According to the needs of the sport Scholich (1974) suggests two variants of strict circuit training:
  1. Circuit training intensive with interval. This may be used to develop acyclic muscular endurance. As the term suggests the rhythm of repeating an exercise is dynamic, with a load between 50-30% of maximum and between 10-30 repetitions. The rest interval is 2-3 times higher than the execution time. This variant may be used for sprinting events (athletics, swimming, speed skating), wrestling, boxing, football and other team sports.
  2. In contrast, circuit training extensive with interval employs a lower load (20-50%). but an extensive number of repetitions (up to one's limits). The rhythm of performance is medium to slow, with a rest interval shorter than in the intensive variant. Such a program is indicated for sports requiring cyclic muscular endurance, distance running, swimming, cross-country skiing, rowing, etc.
2. Specificity Vs. a Methodical Approach
By attempting to develop an optimal strength training program some coaches, based on their experience, suggest that the program has to be specific. This concept was then developed by some physiologists (i.e, Matthews and Fox, 1976) into a principle of training. By strictly following this principle, throughout an athletic career one has to simulate the movement pattern used while performing a skill and develop to perfection only that type of strength which is dominant in the selected sport.

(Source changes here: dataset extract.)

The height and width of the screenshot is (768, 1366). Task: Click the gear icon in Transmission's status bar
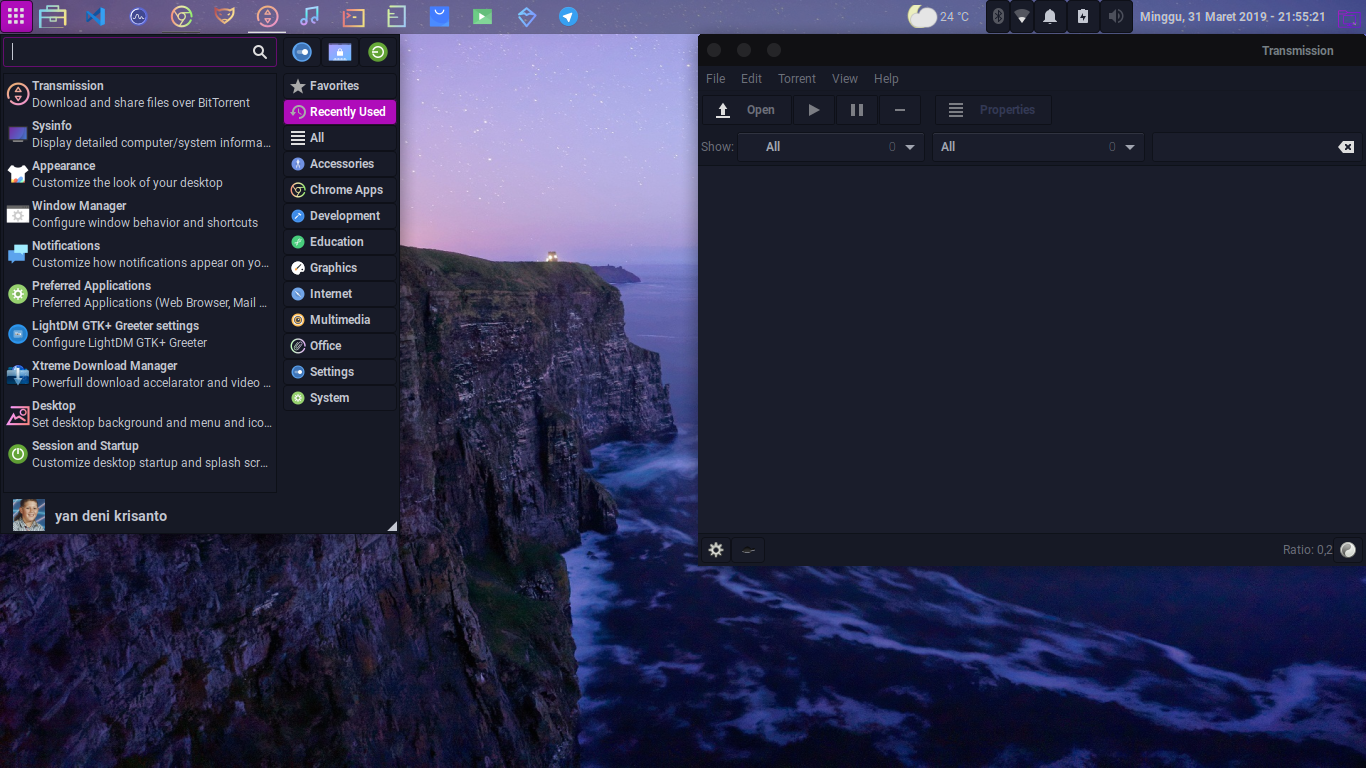coord(715,549)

This concept is correct if applied only to elite athletes and during the competitive phase. If the same rule is followed by children and beginners from their first day of training throughout their entire athletic career and throughout all training phases then the principles of training are misunderstood and violated.

An optimal strength program has to be developed in conjunction with the determinant and prevalent biomotor abilities of the selected sport. Furthermore, the selected exercises ought to simulate the plane, direction, and specific angle in which the skill is performed. Strength development exercises have to involve the prime. movers. However, these realities are to be considered for elite athletes and during the conversion and maintenance phases of an annual plan regarding strength training. Consequently, periodization is the leading concept in planning a strength training program. On the other hand, children's strength training program has two main phases:
  1. General and multilateral strength training, during which the coach develops all the muscle groups of a child, ligaments and tendons, thus strengthening and developing the base for future heavy loads and specific training. Such an approach is not only desirable from the methodology of training point of view but would also be more likely to lead to an injury free athletic career. The duration of mis phase may be between 2-4 years, depending on the athlete's age and abilities. Throughout this phase the coach's patience is a desirable attribute. To look for a quick return in training is an unhealthy approach.
  2. The specific phase. Following the development of the foundations of strength training the coach may start the specific phase which will be considered for the rest of the athlete's career. However, this does not mean that a strength training program specific to the needs of the sport will be followed throughout all phases of an annual training plan. It rather has to consider the concept of periodization of strength train¬ing, which always starts with a build-up, or general strength development phase.